Dazu führte die belangte Behörde aus, der Wiederaufnahmegrund nach § 69 Abs 1 Z 3 AVG könne nur dann Platz greifen, wenn im zu Grunde liegenden Verwaltungsverfahren § 38 AVG zum Tragen gekommen sei. Dies sei jedoch nicht der Fall gewesen: Die Entscheidung des Landesgerichtes Klagenfurt vom sei nahezu vier Jahre vor Erlassung des Waffenpassentzugsbescheides durch die Bundespolizeidirektion Klagenfurt erfolgt.
Über die gegen diesen Bescheid gerichtete Beschwerde hat der Verwaltungsgerichtshof nach Vorlage der Akten des Verwaltungsverfahrens erwogen:
1. Gemäß § 25 Abs 3 WaffG hat die Behörde waffenrechtliche Urkunden zu entziehen, wenn sich ergibt, dass der Berechtigte nicht mehr verlässlich ist.
Gemäß § 8 Abs 3 WaffG gilt ein Mensch als nicht verlässlich im Falle einer Verurteilung wegen einer unter Anwendung oder Androhung von Gewalt begangenen oder mit Gemeingefahr verbundenen vorsätzlichen strafbaren Handlung zu einer Freiheitsstrafe von mehr als zwei Monaten oder einer Geldstrafe von mehr als 120 Tagessätzen (Z 1).
Gemäß § 69 Abs 1 AVG ist dem Antrag einer Partei auf Wiederaufnahme eines durch Bescheid abgeschlossenen Verfahrens stattzugeben, wenn ein Rechtsmittel gegen den Bescheid nicht oder nicht mehr zulässig ist und der Bescheid gemäß § 38 AVG von Vorfragen abhängig war und nachträglich über eine solche Vorfrage von der hierfür zuständigen Behörde (Gericht) in wesentlichen Punkten anders entschieden wurde (Z 3).

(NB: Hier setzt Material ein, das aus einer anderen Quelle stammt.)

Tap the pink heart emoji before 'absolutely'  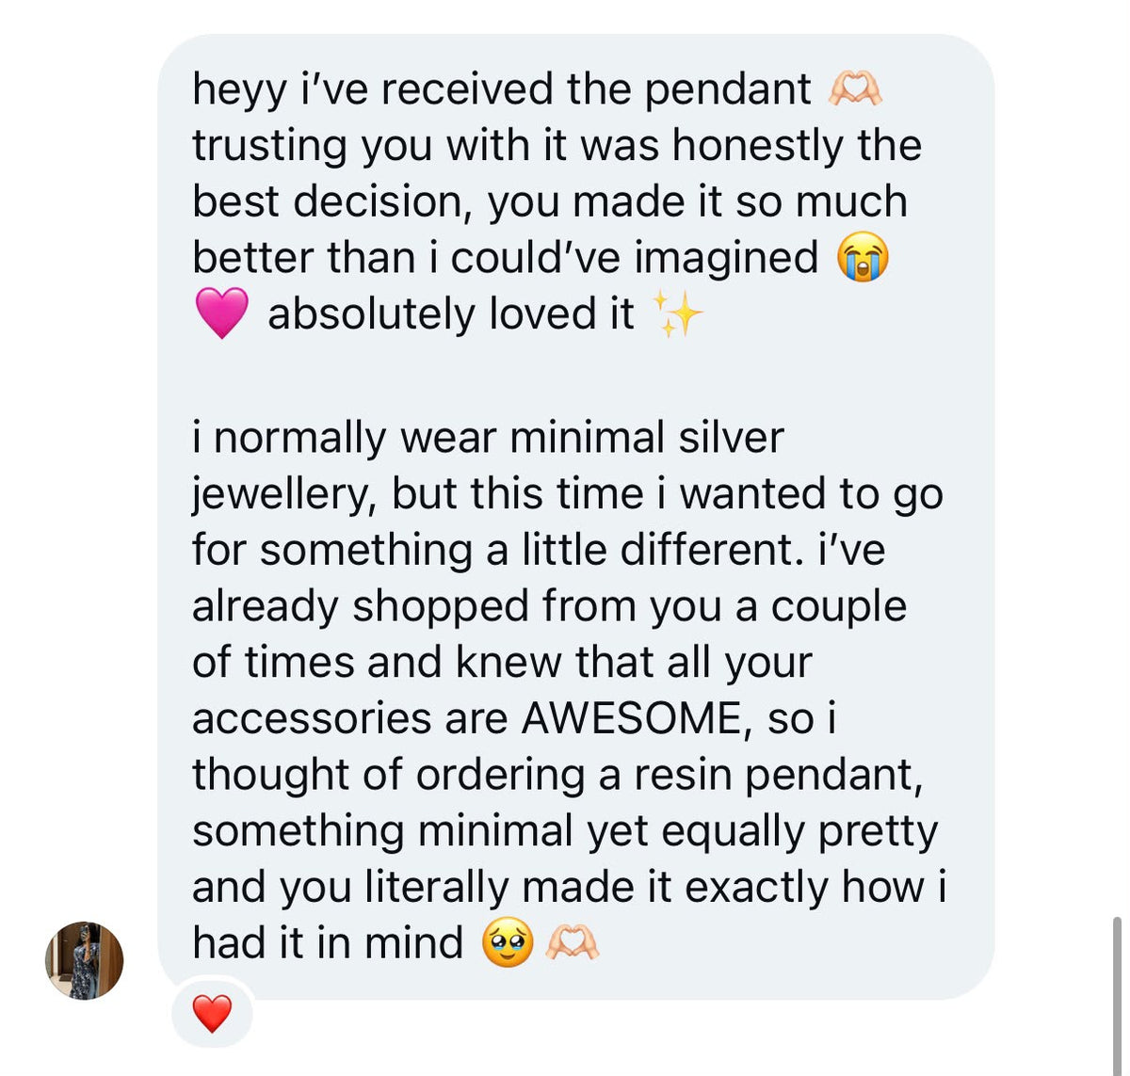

2. Die in § 8 Abs 3 WaffG genannten Verlässlichkeitsausschlussgründe begründen unwiderlegbare Rechtsvermutungen; sie umschreiben Tatbestände, bei deren Zutreffen die waffenrechtliche Verlässlichkeit einer Person jedenfalls zu verneinen ist. Bei diesen wird also aus bestimmten Tatbeständen ex lege auf die mangelnde Verlässlichkeit des Betreffenden geschlossen; liegt einer dieser Gründe vor, stellt schon der Gesetzgeber selbst die gesetzliche Vermutung der Unverlässlichkeit auf. Bei den Verlässlichkeitsausschlussgründen nach § 8 Abs 3 WaffG ist also das Tatsachensubstrat in abschließender Weise präzisiert, gleichzeitig entfällt die von der Behörde - sonst - anzustellende Prognoseentscheidung (vgl das hg Erkenntnis vom , Zl 2000/20/0563, mwN).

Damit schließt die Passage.